Consigna -
Escribe la continuación del texto sobre el problema del mal y el libre albedrío, empezando justo después de su última oración.

Sólo podía hacer una cosa: meditar. Las razones del viejo Epicuro me asaltaban de continuo. Si no puede evitar el mal es porque no ha de ser omnipotente. Y si lo ha creado, es porque no es bueno. Contradicción. Mas, ¿Qué argumentar contra esto? Una cosa es la entrega confiada de la fe, y otra la conciliación de la inteligencia con la esperanza. Todo lo cual ha de pasar por el filtro del hombre que se piensa. Y como no tenía la posibilidad de esconderme del raciocinio, empecé a creer que me invadiría la locura. Pero, por más que rumiaba estas ideas para regurgitarlas y hacérmelas entender, la empresa era vana. De repente, una tímida lucecita se adentró en mi ignorancia. El camino emprendido no era el correcto.

Debía abandonar mis cavilaciones trascendentes y partir de la inmanencia humana. Yo mismo. ¿Quién soy? A lo que me respondí: un hombre. ¿Y qué es un hombre? Un ser que ha de moverse entre el bien y el mal. ¿Y por qué no ha sido creado― para evitársele el sufrimiento― de otra manera, por ejemplo, como un ser angélico que se ve forzado a tender hacia la armonía y la perfección? ¿O también, por así decirlo, nacer programado hacia la mansedumbre y la clemencia, a modo de una computadora, de tal forma que únicamente puede actuar ejecutando el programa que se le ha introducido?

Vueltas y más vueltas al meollo. Y un nuevo destello que vino a abrirse camino en mi oscuridad.

¿Puede un hombre serlo sin albedrío? Ciertamente, no. De lo contrario, carecería de libertad. Por eso, el trigo y la cizaña crecen juntos; finalmente serán separados, y uno se convertirán en gavilla para el granero y el otro arrojado a la lumbre. Luego―me dije― el mal ha sido puesto para poder decidirse libremente qué camino seguir. Decidir desde la emancipación.

Pero, todavía me quedaba algo para completar mi puzzle mental. Respondiendo a Epicuro, entendí por qué del bien absoluto puede brotar alguna suerte del mal. E incluso constituirse en algún momento en caos en la creación, ya que todo se rige por una única Ley que obedece a la suprema libertad, encaminado todo a un fin.

Exprimí las neuronas tanto como pude. Y finalmente conseguí― al menos para mí―encajar la pieza que restaba. Sí. Era la pregunta del para qué se nace, a pesar del calvario del mundo. Y entiendo que me alivió reparar en la respuesta.

Entradas almacenadas
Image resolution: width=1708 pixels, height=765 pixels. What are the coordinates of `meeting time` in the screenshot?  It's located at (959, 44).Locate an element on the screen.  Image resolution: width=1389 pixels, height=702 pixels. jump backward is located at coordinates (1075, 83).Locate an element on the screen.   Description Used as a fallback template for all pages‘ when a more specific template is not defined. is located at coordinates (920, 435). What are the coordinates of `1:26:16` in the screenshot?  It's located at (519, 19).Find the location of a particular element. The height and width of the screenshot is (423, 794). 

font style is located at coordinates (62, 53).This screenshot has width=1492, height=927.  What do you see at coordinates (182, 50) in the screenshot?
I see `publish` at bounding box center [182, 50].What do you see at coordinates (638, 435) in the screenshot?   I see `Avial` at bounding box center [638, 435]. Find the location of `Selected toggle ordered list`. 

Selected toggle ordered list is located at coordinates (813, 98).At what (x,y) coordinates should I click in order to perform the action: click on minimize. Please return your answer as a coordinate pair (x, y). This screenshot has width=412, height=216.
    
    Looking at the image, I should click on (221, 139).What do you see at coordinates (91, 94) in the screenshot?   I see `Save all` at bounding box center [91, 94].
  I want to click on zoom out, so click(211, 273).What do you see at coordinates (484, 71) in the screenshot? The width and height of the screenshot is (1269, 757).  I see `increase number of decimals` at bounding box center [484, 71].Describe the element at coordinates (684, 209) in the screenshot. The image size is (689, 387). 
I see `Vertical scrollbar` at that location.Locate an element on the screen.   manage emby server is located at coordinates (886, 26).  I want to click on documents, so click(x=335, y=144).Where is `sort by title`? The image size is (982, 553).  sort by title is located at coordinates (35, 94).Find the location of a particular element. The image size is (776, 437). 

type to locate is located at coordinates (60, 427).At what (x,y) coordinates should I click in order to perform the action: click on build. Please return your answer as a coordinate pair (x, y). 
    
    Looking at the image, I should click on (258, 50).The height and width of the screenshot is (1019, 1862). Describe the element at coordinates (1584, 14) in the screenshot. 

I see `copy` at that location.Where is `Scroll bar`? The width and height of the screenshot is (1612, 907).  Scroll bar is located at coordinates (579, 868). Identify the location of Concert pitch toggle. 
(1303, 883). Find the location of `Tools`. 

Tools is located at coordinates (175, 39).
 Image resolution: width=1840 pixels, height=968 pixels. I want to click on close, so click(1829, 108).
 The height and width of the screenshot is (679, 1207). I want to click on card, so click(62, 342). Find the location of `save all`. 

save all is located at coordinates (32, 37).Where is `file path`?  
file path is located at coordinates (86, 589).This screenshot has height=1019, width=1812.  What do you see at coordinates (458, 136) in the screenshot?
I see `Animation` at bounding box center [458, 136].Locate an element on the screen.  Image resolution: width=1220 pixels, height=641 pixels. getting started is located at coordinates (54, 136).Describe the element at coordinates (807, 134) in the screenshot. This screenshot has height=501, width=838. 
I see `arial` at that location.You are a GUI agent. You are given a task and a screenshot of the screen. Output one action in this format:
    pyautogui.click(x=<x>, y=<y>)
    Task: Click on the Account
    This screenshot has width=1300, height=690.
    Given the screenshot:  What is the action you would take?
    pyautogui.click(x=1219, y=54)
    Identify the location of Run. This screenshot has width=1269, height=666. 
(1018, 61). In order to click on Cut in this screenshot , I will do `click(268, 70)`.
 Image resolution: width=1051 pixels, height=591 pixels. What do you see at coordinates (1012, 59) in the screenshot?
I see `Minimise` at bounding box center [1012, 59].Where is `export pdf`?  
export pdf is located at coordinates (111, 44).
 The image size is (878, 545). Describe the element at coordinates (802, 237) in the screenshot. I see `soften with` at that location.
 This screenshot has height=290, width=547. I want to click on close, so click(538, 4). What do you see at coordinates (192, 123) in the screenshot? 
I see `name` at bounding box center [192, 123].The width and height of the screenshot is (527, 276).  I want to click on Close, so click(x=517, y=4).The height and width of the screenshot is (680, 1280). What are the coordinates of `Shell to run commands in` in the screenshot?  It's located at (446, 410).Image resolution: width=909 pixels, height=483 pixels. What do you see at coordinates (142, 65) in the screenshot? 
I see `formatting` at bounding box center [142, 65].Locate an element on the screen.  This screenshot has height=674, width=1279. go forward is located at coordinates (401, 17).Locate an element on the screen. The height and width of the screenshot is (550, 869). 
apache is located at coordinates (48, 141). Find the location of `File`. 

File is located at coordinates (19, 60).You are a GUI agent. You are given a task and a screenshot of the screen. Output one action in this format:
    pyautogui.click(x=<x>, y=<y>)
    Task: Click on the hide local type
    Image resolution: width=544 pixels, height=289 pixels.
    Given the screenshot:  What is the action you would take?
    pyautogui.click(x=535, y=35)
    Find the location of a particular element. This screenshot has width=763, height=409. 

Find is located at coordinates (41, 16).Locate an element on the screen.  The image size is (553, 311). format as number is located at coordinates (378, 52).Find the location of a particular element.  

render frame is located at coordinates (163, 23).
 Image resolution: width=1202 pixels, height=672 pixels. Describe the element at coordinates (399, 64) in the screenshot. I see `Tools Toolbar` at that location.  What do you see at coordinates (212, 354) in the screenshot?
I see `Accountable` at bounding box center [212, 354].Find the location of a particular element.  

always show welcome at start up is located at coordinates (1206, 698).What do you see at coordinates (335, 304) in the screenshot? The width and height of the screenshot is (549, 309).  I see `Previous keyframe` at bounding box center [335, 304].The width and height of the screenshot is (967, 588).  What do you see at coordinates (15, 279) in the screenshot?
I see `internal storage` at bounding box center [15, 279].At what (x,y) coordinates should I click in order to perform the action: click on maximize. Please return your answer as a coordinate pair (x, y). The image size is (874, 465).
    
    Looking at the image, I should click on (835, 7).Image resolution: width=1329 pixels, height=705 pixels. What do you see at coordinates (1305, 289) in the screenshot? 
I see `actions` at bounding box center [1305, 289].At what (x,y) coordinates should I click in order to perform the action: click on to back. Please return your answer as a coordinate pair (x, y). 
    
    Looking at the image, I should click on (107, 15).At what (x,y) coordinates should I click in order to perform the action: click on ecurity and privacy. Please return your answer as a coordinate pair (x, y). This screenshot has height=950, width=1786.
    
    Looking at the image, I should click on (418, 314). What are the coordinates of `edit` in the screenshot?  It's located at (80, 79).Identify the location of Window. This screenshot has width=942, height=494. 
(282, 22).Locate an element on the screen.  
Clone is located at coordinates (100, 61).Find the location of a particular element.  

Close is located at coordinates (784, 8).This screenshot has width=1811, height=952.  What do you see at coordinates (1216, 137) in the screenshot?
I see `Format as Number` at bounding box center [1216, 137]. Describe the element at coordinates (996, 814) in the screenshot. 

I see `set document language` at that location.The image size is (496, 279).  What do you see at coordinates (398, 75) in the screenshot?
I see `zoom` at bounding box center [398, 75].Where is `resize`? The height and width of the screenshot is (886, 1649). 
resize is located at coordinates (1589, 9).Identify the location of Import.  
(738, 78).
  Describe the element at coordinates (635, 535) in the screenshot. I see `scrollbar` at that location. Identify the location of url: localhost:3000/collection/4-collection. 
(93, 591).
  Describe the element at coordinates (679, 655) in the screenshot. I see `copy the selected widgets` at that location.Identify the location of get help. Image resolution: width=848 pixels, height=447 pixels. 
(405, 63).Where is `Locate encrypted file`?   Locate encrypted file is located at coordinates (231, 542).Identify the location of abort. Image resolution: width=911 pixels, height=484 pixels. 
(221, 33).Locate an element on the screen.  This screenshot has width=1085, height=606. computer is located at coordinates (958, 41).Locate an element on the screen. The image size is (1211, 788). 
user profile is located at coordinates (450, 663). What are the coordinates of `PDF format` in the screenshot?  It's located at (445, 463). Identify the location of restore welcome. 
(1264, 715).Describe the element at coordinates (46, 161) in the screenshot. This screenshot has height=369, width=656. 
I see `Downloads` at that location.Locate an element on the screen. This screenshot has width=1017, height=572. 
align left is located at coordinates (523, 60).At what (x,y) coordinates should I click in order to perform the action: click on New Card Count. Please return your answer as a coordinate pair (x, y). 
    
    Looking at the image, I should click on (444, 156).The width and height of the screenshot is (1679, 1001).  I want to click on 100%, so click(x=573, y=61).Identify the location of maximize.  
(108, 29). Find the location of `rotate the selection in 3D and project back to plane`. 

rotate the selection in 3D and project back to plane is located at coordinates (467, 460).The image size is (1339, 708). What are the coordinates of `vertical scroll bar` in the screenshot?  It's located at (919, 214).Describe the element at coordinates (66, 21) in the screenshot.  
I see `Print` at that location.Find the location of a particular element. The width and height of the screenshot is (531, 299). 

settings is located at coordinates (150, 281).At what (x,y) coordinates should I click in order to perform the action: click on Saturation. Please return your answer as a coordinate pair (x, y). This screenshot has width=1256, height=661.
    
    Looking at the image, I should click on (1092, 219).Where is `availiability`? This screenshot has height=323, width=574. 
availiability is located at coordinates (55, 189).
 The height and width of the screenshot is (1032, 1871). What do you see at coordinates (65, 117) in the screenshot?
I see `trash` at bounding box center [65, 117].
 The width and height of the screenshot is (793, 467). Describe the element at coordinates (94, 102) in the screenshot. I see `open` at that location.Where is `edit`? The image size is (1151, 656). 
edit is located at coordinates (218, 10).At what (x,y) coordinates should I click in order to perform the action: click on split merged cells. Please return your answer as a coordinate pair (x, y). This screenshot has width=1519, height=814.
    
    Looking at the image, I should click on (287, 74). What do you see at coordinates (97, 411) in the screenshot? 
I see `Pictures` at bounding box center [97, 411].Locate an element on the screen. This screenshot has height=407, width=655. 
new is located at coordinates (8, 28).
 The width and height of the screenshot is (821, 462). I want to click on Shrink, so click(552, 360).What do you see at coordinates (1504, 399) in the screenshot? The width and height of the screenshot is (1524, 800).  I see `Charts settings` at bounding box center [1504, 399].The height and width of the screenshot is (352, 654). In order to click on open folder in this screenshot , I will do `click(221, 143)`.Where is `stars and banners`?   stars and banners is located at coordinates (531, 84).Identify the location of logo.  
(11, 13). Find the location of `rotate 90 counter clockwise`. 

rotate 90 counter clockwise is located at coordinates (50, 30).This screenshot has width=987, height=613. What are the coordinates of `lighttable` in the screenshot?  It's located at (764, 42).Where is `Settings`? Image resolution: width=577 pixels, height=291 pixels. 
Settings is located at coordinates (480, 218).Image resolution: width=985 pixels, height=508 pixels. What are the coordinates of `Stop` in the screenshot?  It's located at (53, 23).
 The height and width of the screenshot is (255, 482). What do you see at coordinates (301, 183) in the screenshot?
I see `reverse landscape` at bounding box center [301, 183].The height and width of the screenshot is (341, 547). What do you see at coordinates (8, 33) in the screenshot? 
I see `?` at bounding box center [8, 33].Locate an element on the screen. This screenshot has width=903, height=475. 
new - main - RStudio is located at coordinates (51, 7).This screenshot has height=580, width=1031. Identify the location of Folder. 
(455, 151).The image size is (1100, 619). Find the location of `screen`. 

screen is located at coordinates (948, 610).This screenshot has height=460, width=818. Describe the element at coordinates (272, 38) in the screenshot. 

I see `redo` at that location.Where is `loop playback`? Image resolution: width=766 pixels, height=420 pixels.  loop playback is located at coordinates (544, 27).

Tu respuesta -
Si lo que no es no puede darse existencia a sí mismo, y el hombre “es”, habré de admitir que esa existencia le ha sido dada. Como el azar no responde a nada, ha de haber, pues, una causa eficiente. Esto es, no necesitada y sí necesaria. Pero―nueva interpelación― si es eficiente, ¿para qué crea al hombre? ¿Cuál es la razón? Y exprimiendo la sesera, sólo conseguí entender de una cosa: el amor. Porque el amor no se retiene, sino que se comunica gratuitamente. Es puro don. Todo lo que procede de él es dádiva. Creacionismo por puro amor que comparte lo que es. Con una única condición, y de ahí la libertad, que es la de aceptarlo libremente aquél al que se le ofrece.

Por eso―concluyo aquí―razono y me hago entender que la existencia es dada para vivirse más allá de la muerte. La vida es tránsito para la elección. El sufrimiento, el precio de la libertad, y, en consecuencia, el mal que aflige al hombre será superado. Yo, a pesar de mi Getsemaní, en esa esperanza deposito el sudor de la sangre que dejo en el camino. Y como aquel doliente que encarna todo padecer, decir, desde mi postración ―que en cualquier caso puede ser la de todo hombre― aquello de:” Mi aliento se ha agotado, se apagaron mis días; sólo me queda el cementerio” (Jb 17).  Aquí remata el razonamiento humano. Pero, más allá, entiendo el por qué, y hago mío lo que me invita y reta a la confianza: “Los sufrimientos presentes no son comparables con la gloria que se ha de manifestar en nosotros” (Rm 8,18).

Por analogía, me hago entender que el Océano es el Misterio. La gota, el hombre. El sol la vida. La tierra el tiempo. El dolor su purificación. El río el barquero Caronte que la traslada a la fuente de la que procede para integrarla de nuevo a lo infinito.